Though I have been blogging here since 2006, this is only my third MLK Day post.  I put quotes around Happy in the title because I’m not so sure this is a day that ought to be about happiness.

Maybe I should say it this way: I’m not sure today ought to be about one’s own happiness.  For some, it is not a holiday but a day of service.  I think King himself would have appreciated this particular way of recognition of his birthday.  After all, he did say that

 Everybody can be great… because anybody can serve. You don’t have to have a college degree to serve. You don’t have to make your subject and verb agree to serve. You only need a heart full of grace. A soul generated by love.

But that’s the kind of thing many different people are likely saying about observance of MLK Day.  So why read this post?

Because I want to add this.  Something about the Civil Rights Movement that I did not know untila  few years ago is that it was such a multigenerational effort.  Much of hte protesting was done by young people while older adults held down their jobs.  Patient, steady training in the ways of nonviolence were practiced over and over because entire families, even communities, were commited to peaceableness.

In 2010 I posted about race issues and whether or not we have made progress since MLK’s day.  While we have not yet overcome, we have indeed made progress.  However, if injustice anywhere is a threat to justice everywhere, as King suggested, I don’t think we ought to rest on our laurels.

In fact, whatever ground we have made up for on race relations over the past 40 years, I contend we have gotten worse on matters of generational relations.  Is there an issue today over which whole families, indeed, entire comunities, will rally to work together?

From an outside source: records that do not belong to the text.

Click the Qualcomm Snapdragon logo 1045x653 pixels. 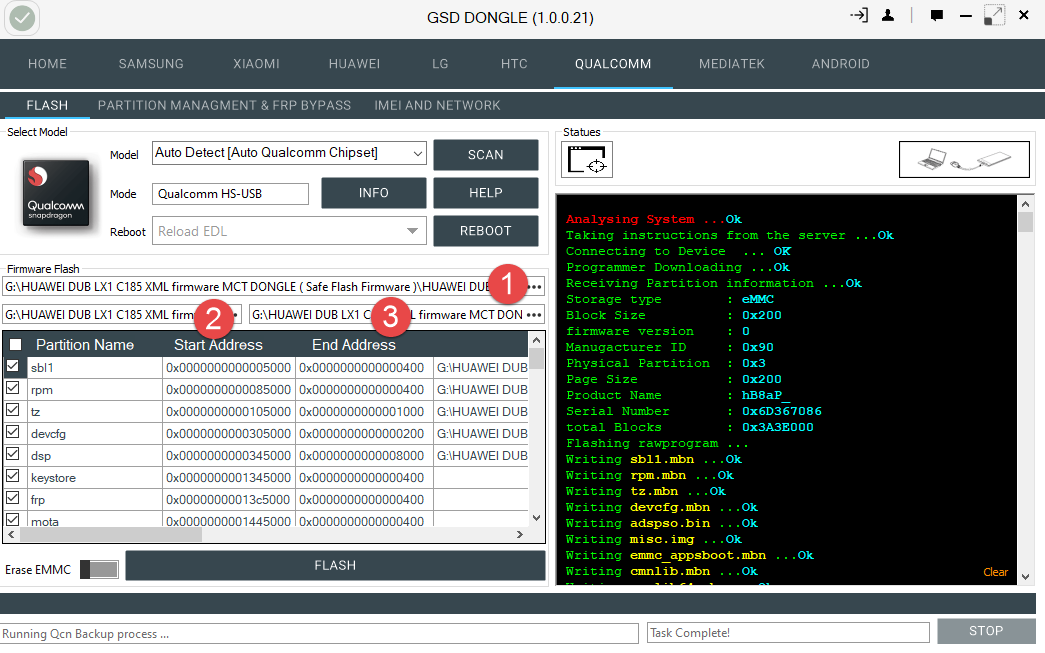pos(55,193)
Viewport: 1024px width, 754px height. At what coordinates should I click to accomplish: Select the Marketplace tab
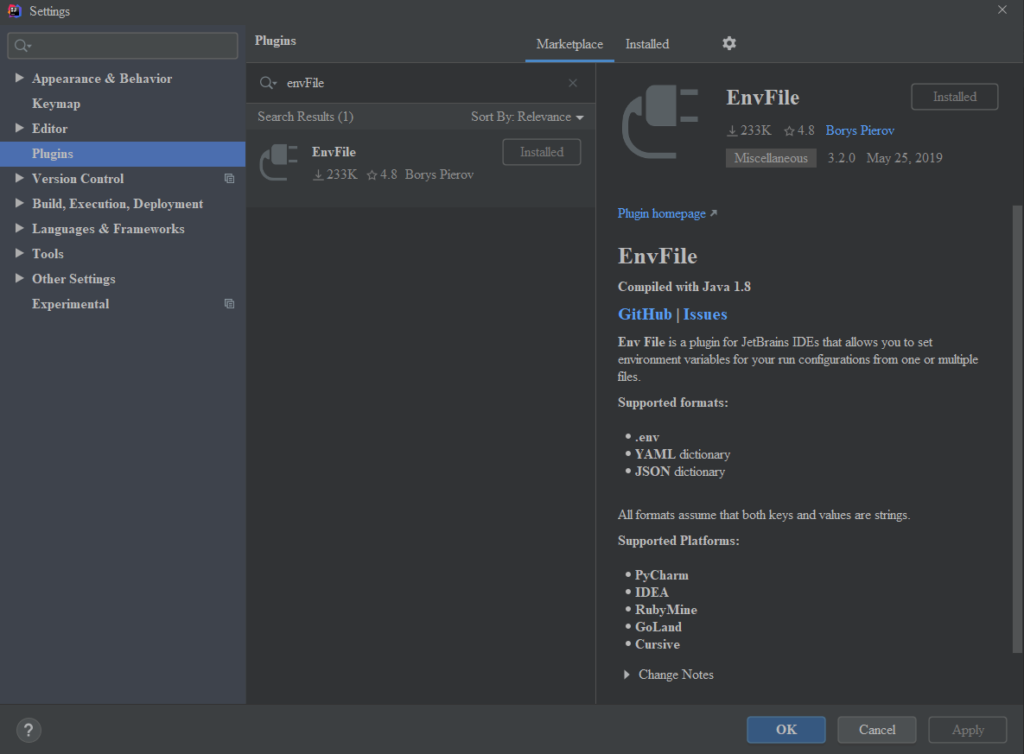coord(569,44)
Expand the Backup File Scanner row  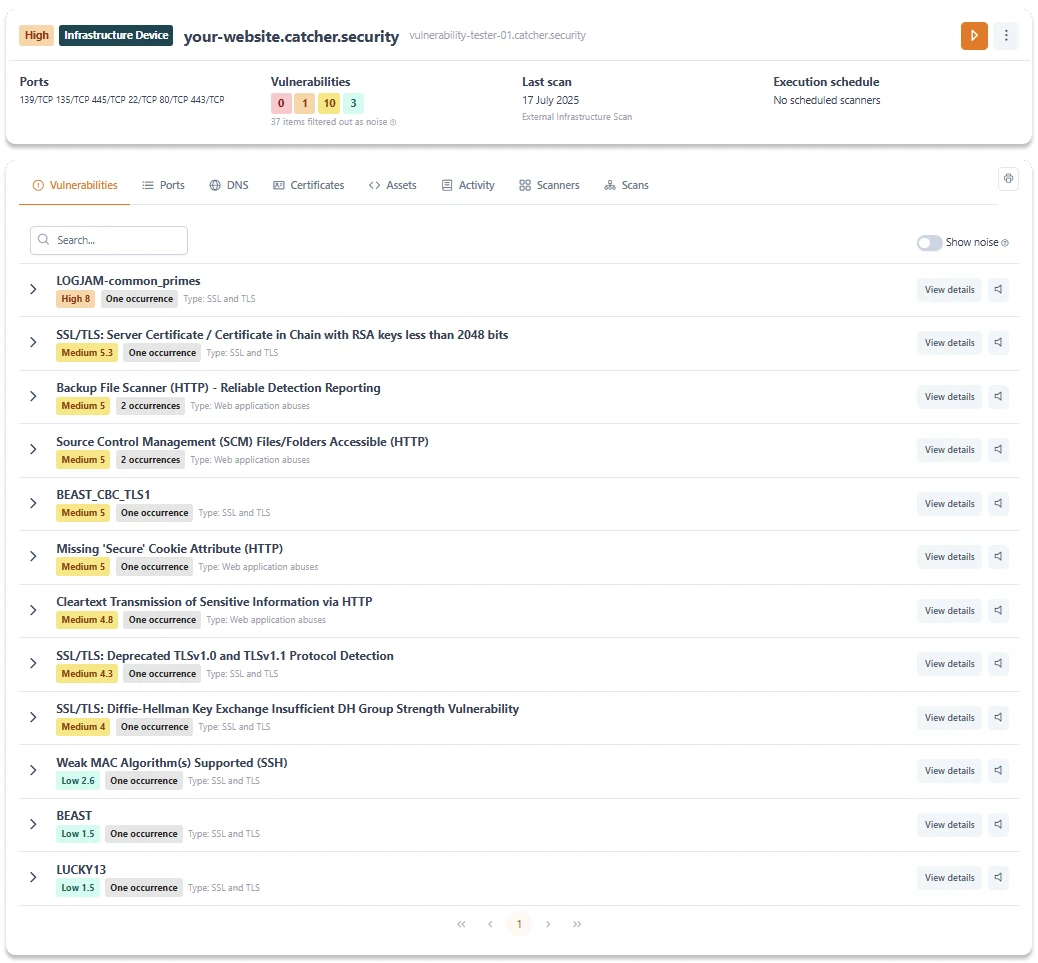pyautogui.click(x=33, y=397)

I fear we are inter-generationally much less connected now than we were as a society 40 years ago. I shared here, in 2007, startling truth from Kenda Creasy Dean’s Practicing Passion about this disconnection.  The problem is NOT the young people.  The problem is that the adults have let go of them!  Here is Dean’s explanation:

Tagged “the Autonomous Generation” by the New York Times in 1998, today’s adolescents have few adults or institutions who are prepared to ‘be there’ for them till the end of the age, or till the end of high school for that matter….
The distinctive feature of childhood in the late twentieth century… was the way adults pulled away from youth, despite young people’s expressed desire for a significant adult presence in their lives. (Practicing Passion, p.78, emphasis added)

Today; this year for MLK Day, and, if you will, throughout the rest of the year, let all of us who are adults refuse to pull away from young people!  We can become a nation for whom 11::00am on Sunday is not the most segregated hour of the week.  We can continue to overcome the fragmenting by race, class, culture, and faith in our society.  But we can do these things only if we stick together.